Training- This is a crucial piece of the puzzle. My husband reminded me of something yesterday. If you signed up for guitar lessons, you probably would not expect to make a living as a musician for a very long time. Yet, there is a pervasive attitude among actors who have taken only a few classes that they are entitled to work. Success in this industry happens overnight for very few. For most, it requires years and years of dedicated and consistent training with caring instructors. Talent doesn’t happen “by accident”. It’s developed. If you are a teenager and still in school, get involved in your drama program. Look into classes for your weekends or evenings to supplement your high school curriciulum. Call your local SAG (Screen Actor’s Guild) talent agents and ask who they recommend. If you are an adult, get involved in a consistent and regular training program that prepares you for the industry. You’ll need a variety of audition monologues, improvisation, strong cold reading technique, character development tools, knowledge on script analysis and a rich inventory of “triggers” for emotional work of all kinds. Find a school that incorporates these things into your study.
Agents – A first great step is to look at the SAG franchised agents in your area. This information is easy to find online. In Arizona, these are Ford Robert Black, Leighton, Dani’s, Arizona Model and Actor Management, and Signature Models and Talent. Other agents that do a stand up job include Deborah Maddox and The Agency Arizona. Talk to your acting school, but also do your own research. Read reviews on that agency.

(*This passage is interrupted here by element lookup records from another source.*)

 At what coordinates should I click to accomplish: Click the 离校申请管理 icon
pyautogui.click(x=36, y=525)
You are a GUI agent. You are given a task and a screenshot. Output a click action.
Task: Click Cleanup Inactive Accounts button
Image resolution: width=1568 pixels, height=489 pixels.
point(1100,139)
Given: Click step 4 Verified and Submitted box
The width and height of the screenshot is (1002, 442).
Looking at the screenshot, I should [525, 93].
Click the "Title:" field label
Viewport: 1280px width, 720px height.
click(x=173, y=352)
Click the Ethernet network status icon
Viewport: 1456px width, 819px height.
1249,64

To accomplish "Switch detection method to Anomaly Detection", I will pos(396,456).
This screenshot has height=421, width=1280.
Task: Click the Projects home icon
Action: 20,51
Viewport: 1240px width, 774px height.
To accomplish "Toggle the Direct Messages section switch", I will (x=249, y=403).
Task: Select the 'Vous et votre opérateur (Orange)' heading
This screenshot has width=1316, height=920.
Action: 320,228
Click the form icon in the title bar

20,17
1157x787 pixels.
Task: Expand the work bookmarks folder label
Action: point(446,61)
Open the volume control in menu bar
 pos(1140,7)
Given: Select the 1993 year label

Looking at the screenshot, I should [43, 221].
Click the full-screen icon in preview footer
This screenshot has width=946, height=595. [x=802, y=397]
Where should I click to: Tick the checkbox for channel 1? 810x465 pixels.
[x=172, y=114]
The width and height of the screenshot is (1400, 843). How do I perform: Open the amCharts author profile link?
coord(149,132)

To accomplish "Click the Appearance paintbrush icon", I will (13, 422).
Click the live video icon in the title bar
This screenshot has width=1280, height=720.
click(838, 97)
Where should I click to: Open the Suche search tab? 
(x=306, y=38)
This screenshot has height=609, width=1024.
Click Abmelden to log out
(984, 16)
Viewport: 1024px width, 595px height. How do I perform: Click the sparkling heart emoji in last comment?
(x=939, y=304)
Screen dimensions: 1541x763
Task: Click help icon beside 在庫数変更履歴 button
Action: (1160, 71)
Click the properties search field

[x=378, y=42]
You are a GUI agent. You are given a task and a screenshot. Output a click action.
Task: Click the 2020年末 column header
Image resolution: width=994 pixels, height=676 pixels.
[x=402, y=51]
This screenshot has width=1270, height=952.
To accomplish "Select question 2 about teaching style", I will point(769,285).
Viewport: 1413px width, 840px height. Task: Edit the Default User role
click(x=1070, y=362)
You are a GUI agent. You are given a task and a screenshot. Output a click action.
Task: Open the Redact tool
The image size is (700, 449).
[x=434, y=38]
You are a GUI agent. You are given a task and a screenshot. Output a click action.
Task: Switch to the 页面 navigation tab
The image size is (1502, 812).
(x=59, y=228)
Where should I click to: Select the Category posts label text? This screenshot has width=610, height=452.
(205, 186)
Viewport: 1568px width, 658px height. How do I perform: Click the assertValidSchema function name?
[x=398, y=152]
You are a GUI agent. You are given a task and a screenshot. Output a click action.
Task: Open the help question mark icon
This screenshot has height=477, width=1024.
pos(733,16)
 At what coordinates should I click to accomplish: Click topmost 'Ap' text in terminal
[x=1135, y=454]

Or, as my husband likes to tell our students, google the agent’s name with the word “scam” in the search. See if anything comes up. When you audition for an agent, here are a few warning signs. 1) Fees at signing. There should NOT be a fee for a legitimate agent to represent you. (Some agents have a modest fee to upload your materials to the website and keep them live. This is usually minimal. I’m referring to scam schools and agencies that ask for hundreds or thousands of dollars up front, just to represent you!) 2) Pressure to sign today! No agent should ever pressure you to make a decision on the spot. Take the contract home and read it carefully. The very best way to get a feel for an agent, however, is to talk to the people that he/she represents. I absolutely adore my agent (Ruth Leighton of the Leighton Agency in Scottsdale.) She is a SAG franchised agent, and I am so happy with the way she manages her talent. Look for glowing reviews from your acting peers. This is a great sign! Also remember not to audition for an agency until you are TRULY prepared and have taken enough classes to be ready to work. You can’t undo a bad first impression.